Наш хохот набирает силу, как тайфун на Ямайке. Он поднимается вверх, достигает верхних этажей, отражается рикошетом от стен, обвивается вокруг перил. И вырывается наружу!
Открываются двери. Удивляются люди. Они хотят знать, что это такое. У них не укладывается в башке, что можно так дико и монументально хохотать. Во всяком случае, они не в состоянии представить, что может послужить причиной такого хохота. Какой-то господин справляется, уж не заболели ли мы часом, другой спрашивает, не пала ли Пятая Республика, третий считает, что это реакция на драматическую пьесу, которую сейчас передавали по телевидению. Эти милые люди пытаются понять.

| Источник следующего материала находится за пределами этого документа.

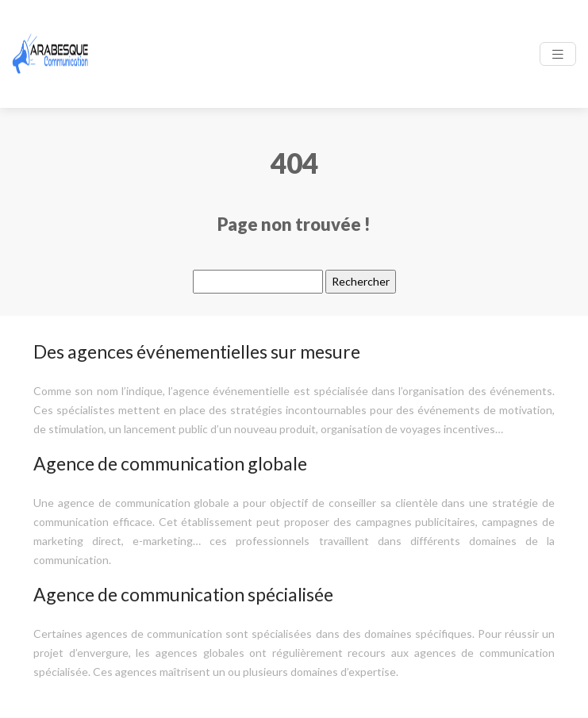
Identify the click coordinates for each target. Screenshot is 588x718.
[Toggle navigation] (558, 54)
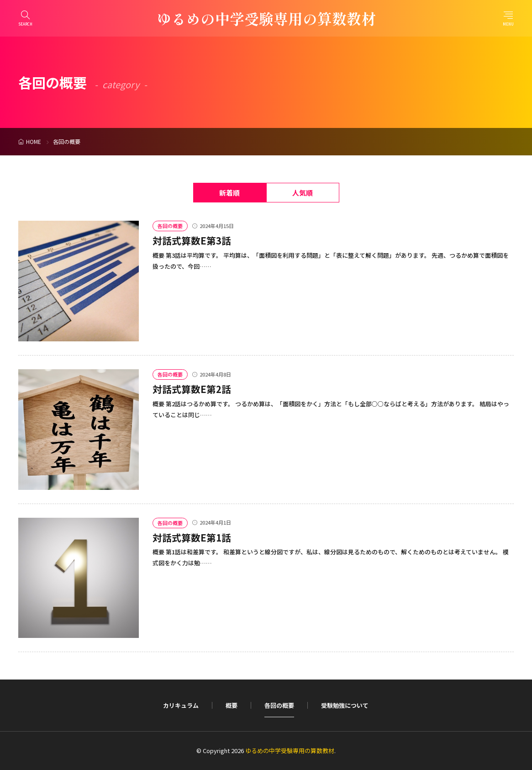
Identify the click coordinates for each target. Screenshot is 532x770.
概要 (232, 705)
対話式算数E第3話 (192, 240)
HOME (33, 141)
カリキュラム (181, 705)
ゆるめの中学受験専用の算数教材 (266, 18)
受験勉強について (345, 705)
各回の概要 (170, 226)
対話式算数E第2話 (192, 389)
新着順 (229, 192)
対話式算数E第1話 (192, 537)
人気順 (302, 192)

В заключение открывается дверь квартиры Матиаса и выходит он сам, мертвенно-бледный под своими веснушками. На нем одето пальто.

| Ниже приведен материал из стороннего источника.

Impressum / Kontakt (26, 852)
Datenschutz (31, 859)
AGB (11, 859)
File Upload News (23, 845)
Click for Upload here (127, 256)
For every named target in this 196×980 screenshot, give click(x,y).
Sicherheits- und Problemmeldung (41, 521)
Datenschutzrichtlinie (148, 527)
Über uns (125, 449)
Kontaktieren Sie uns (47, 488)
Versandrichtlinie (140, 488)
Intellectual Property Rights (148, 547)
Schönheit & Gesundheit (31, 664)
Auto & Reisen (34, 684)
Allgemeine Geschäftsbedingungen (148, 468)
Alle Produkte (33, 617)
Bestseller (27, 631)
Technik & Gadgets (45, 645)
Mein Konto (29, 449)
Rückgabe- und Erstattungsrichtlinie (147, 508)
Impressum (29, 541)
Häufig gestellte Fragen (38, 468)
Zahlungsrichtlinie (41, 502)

— Выйдем на улицу, я прошу вас! — умоляет он.
Он подталкивает нас, и мы бежим вниз, перескакивая через две ступеньки. И продолжаем ржать: на дорожке вестибюля, возле целлофановых мешков с мусором. И уже выскочив на улицу.
Руководствуясь безошибочным инстинктом, Берю, как по компасу, приводит нас в почти соседнее бистро.
Это «забегаловка» по-лионски. Пол посыпан опилками. Несколько блестящих от жира столов. Стойка бара. За стойкой хозяин с фиолетовой рожей натягивает разноцветные резинки на горлышко «флаконов», чтобы не ошибиться в содержимом: красная резинка — для божоле, зеленая для вин с берегов Роны.
— Да не бери ты в голову! — говорю я Матиасу, — никуда от тебя не денется твоя теща!
— Вы оба поставили меня в идиотское положение!
— Пожалуйста, — мягко выговариваю я ему, — не забывай, что ты разговариваешь со старшим по званию.
— Извините меня, господин комиссар, но вы должны понять…
— Нет, парень, я не понимаю, — говорю я ему, принимая серьезный вид. — Жить в доме умалишенных в твоем возрасте просто чудовищно.
Берю заказывает пинту божоле[20]
. Он медленно выцеживает ее, восстанавливая силы после приступа смеха. От напряжения все у него внутри съехало с насиженных мест и теперь нужно вернуть все органы в первоначальное положение.Я продолжаю с нравоучительной горечью в голосе.
— Но дело даже не в этом. Меня больше всего пугает, а это убедительнее всего характеризует атмосферу этого дома, выходка этой старой служанки, которая, когда она пришла за тобой, потому что какой-то незнакомец угрожал присутствующим пистолетом, посмела вырвать из наших ртов сигареты!
Он вздыхает:
— Я люблю свою жену, господин комиссар.
— Если ты ее любишь, дружище, немедленно эвакуируй ее из этой среды психопатов. Объясни ей, что на свете существуют не только такие чопорные и ненормальные люди. Я надеюсь, ты не станешь воспитывать своего отпрыска в этой тронутой умом семейке? Ты не имеешь права, сынок. Лично я тебе это запрещаю!
Он рыдает. У него нет больше сил. Вот уже который месяц кряду он стискивает зубы, кулаки, ягодицы. Он сжат, как пружина, спаян, как сплав, склеен, как фанера. Скоро с ним можно будет разговаривать только с ножом в руках для открывания створок раковины устриц.
— Я несчастный человек, — лепечет он, не переставая рыдать.